[Start of Source]

Digital Multimodal Literacies, 2004–2012: A Digital
Storytelling Project (.txt
version)
[Audio: light-hearted soundtrack plays throughout]
[Video: image of laptop, with smartphone sitting on open notebook; caption overlays read: “Act Five: Digital Multimodal Literacies, 2004–2012 (a digital storytelling project)”]
[Video: image of students working in computer classroom; caption overlay includes timeline of articles featuring computer pedagogy; cut to image of cover of Kress and van Leeuwen’s Multimodal Discourse wearing cowboy hat and coming through saloon doors; cut to screen capture footage of editing in iMovie; image montage of audio recorder, Flip video camera, iPhone, colored pencils, websites mentioned in narration, Farrell’s English Education and the Electronic Revolution, and child holding digital camera]
Jason: Welcome to our digital story about the exciting evolution of computer pedagogies from 2004 to 2012. In this era, teachers continued experimenting with email, word processing, discussion boards, website evaluation, and desktop publishing. But the real new kids in town were multimodal composing and Web 2.0 applications. Although the computer usually played a role in these new multimodal pedagogies, students were using a range of technologies for crafting multimodal texts. These included audio recorders, digital still and video cameras, smart phones, drawing pencils, and more. And students were publishing their work not just on stand-alone websites, but on a variety of online platforms with robust multimodal capabilities, from blogs, to wikis, to YouTube and beyond! At this moment, we finally see the multimedia computer dreams of the sixties coming true, but this time students were doing the making. And that made all the difference!
[Video: image montage including Kajder article, Center for Digital Storytelling homepage, hand-drawn storyboard, Apple “Podcast Resources” web page]
Ben: The multimodal turn in English Journal really kicked off in 2004, with an article about digital storytelling by Sara Kajder. Students in Kajder’s class told personal stories about their lives that combined vocal narration with still photos and a musical soundtrack to create a video that was published straight to compact disc. As part of the process, students composed multimodal storyboards to help them make conscious rhetorical choices about how they were layering image, voice, and music, engaging in a recursive process of reflection that remains crucial for multimodal composing assignments to this day. With the rise of podcasting, we saw a renewed emphasis on students telling their own stories with their own embodied voices.

[End of Source]

— What to do —
Copy the transcript on digital multimodal literacies above word for word, from start to finish.

[Start of Data excerpt]

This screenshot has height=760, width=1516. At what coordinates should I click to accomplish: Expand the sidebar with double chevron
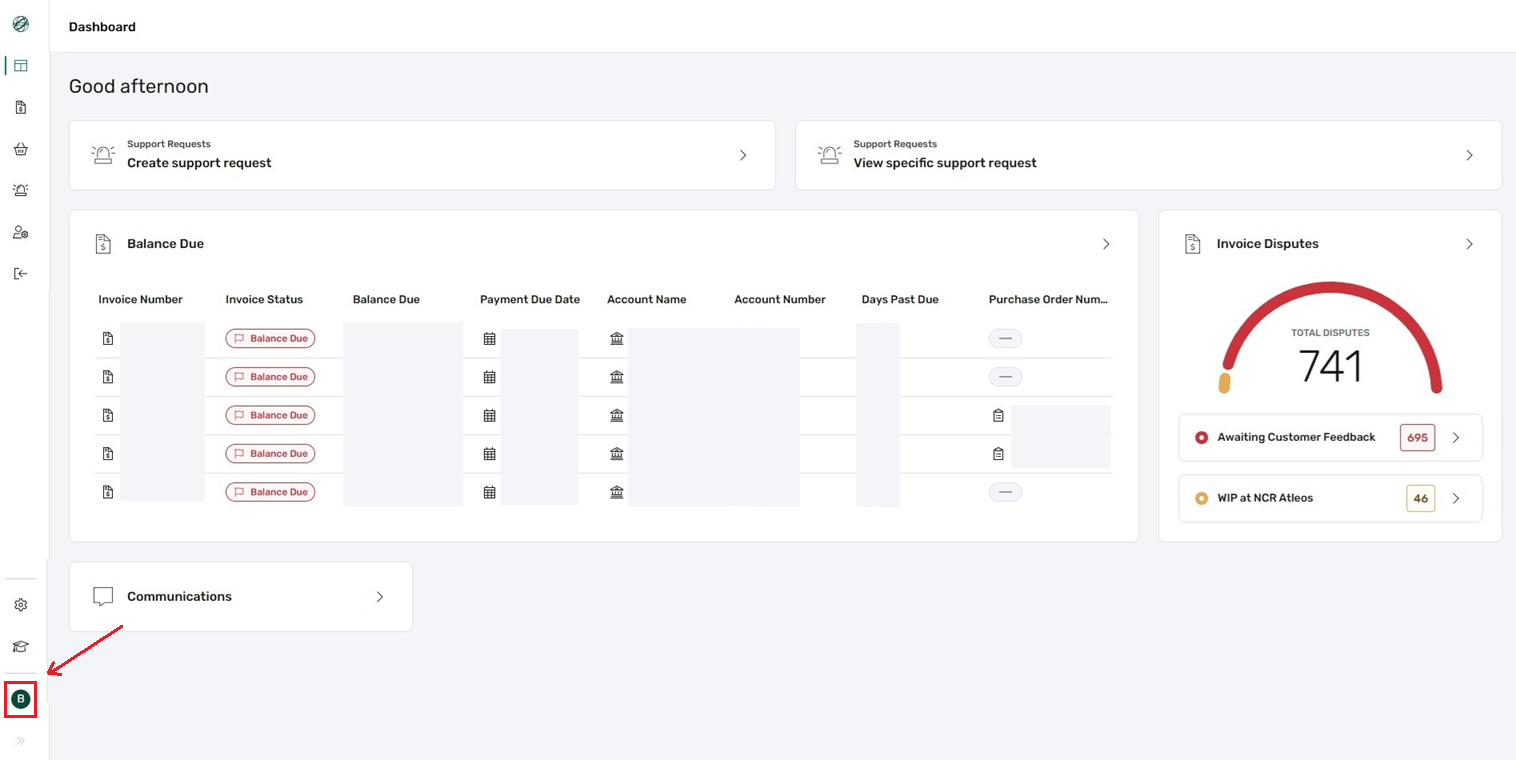(x=20, y=741)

[End of Data excerpt]

— Response below —
Digital Multimodal Literacies, 2004–2012: A Digital
Storytelling Project (.txt
version)
[Audio: light-hearted soundtrack plays throughout]
[Video: image of laptop, with smartphone sitting on open notebook; caption overlays read: “Act Five: Digital Multimodal Literacies, 2004–2012 (a digital storytelling project)”]
[Video: image of students working in computer classroom; caption overlay includes timeline of articles featuring computer pedagogy; cut to image of cover of Kress and van Leeuwen’s Multimodal Discourse wearing cowboy hat and coming through saloon doors; cut to screen capture footage of editing in iMovie; image montage of audio recorder, Flip video camera, iPhone, colored pencils, websites mentioned in narration, Farrell’s English Education and the Electronic Revolution, and child holding digital camera]
Jason: Welcome to our digital story about the exciting evolution of computer pedagogies from 2004 to 2012. In this era, teachers continued experimenting with email, word processing, discussion boards, website evaluation, and desktop publishing. But the real new kids in town were multimodal composing and Web 2.0 applications. Although the computer usually played a role in these new multimodal pedagogies, students were using a range of technologies for crafting multimodal texts. These included audio recorders, digital still and video cameras, smart phones, drawing pencils, and more. And students were publishing their work not just on stand-alone websites, but on a variety of online platforms with robust multimodal capabilities, from blogs, to wikis, to YouTube and beyond! At this moment, we finally see the multimedia computer dreams of the sixties coming true, but this time students were doing the making. And that made all the difference!
[Video: image montage including Kajder article, Center for Digital Storytelling homepage, hand-drawn storyboard, Apple “Podcast Resources” web page]
Ben: The multimodal turn in English Journal really kicked off in 2004, with an article about digital storytelling by Sara Kajder. Students in Kajder’s class told personal stories about their lives that combined vocal narration with still photos and a musical soundtrack to create a video that was published straight to compact disc. As part of the process, students composed multimodal storyboards to help them make conscious rhetorical choices about how they were layering image, voice, and music, engaging in a recursive process of reflection that remains crucial for multimodal composing assignments to this day. With the rise of podcasting, we saw a renewed emphasis on students telling their own stories with their own embodied voices.